While Eno has written no operas, he stands very much at the center of this fluid historical situation in which genres and audiences mix and blend, causing confusion not only amongst those who would persist in categorizing music as art or popular at the abstract level, but amongst those whom the ever-changing demographics of music consumption force to invent new marketing strategies – the record industry and retailers.
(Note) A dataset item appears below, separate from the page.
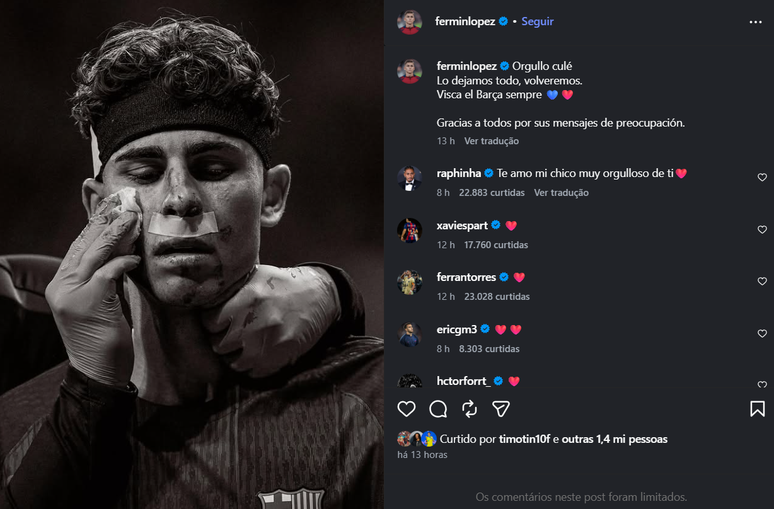Translate raphinha's comment via Ver tradução

(560, 192)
If one goes into a record shop in a town like Berkeley, California, one finds Eno’s ambient music in bins whose labels have been created only within the last few years: in Tower Records the label reads “Space/Meditation,” and in Leopold’s next door it reads “New Age.” The 1980s have seen a proliferation of recorded music linked stylistically to Eno’s first ambient experiments of over a decade ago and to the minimalist music in the air since the 1960s.
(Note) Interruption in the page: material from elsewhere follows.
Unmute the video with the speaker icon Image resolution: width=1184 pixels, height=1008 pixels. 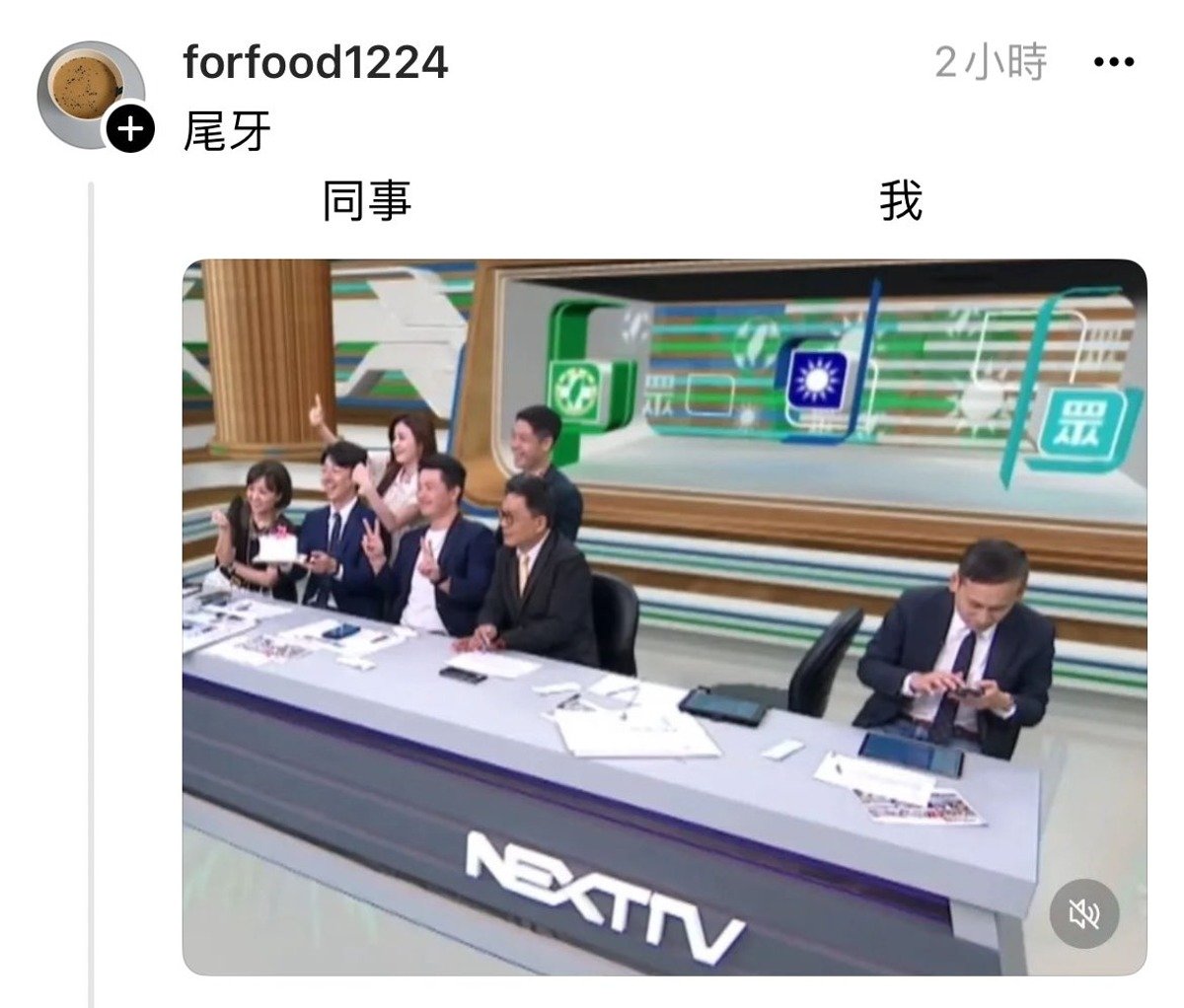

New age music, as the music industry seems to be leaning towards calling the genre, has begun to develop its own record labels, distribution networks, radio shows, periodicals, and catalogs.416 What one finds in the record bins is a variety of music ranging from untreated stereo recordings of ocean surf, forest wind, and whale song to compositions written and executed entirely by computer programs, such as Larry Fast’s Synergy: Computer Experiments, Vol. 1 (1980). Somewhere in the middle is a range of electro-acoustic music by composer-performers such as the American Steve Roach (Structures from Silence, 1984) the German Chaitanya Deuter (Nirvana Road, 1984), the Greek Vangelis Papathannasiou (Chariots of Fire, 1981), and the Japanese Kitaro (Silk Road I & II, 1986), as well as solo acoustic piano improvisations, arrangements, and compositions by the genre’s commercial heavyweight, the Windham Hill label’s George Winston. Solo flute recorded by Paul Horn inside the Taê Mahal, vocal multiphonics recorded by David Hykes in a French cathedral, hammer dulcimer by Laraaji recorded with electronic echo by Eno in a studio – such are the varieties of new age music. Most of it shares a tranquil atmosphere, a non-developmental nature, a focus on tone color as a primary element of musical expression, and a high level of unabashed diatonicism and consonance.
Eno’s direct contributions to this genre are manifest: his records sit in the bins alongside the rest. More difficult to claim unequivocally is his position as one of the founders of the genre. The minimalists of the 1960s came first, but it may well have been Eno’s original, popular ambient records of the late 1970s, as much as any other single factor, that got the ambient sound in people’s ears, that provided the foundation for and impetus behind a thorough exploration of a new realm of musical possibilities.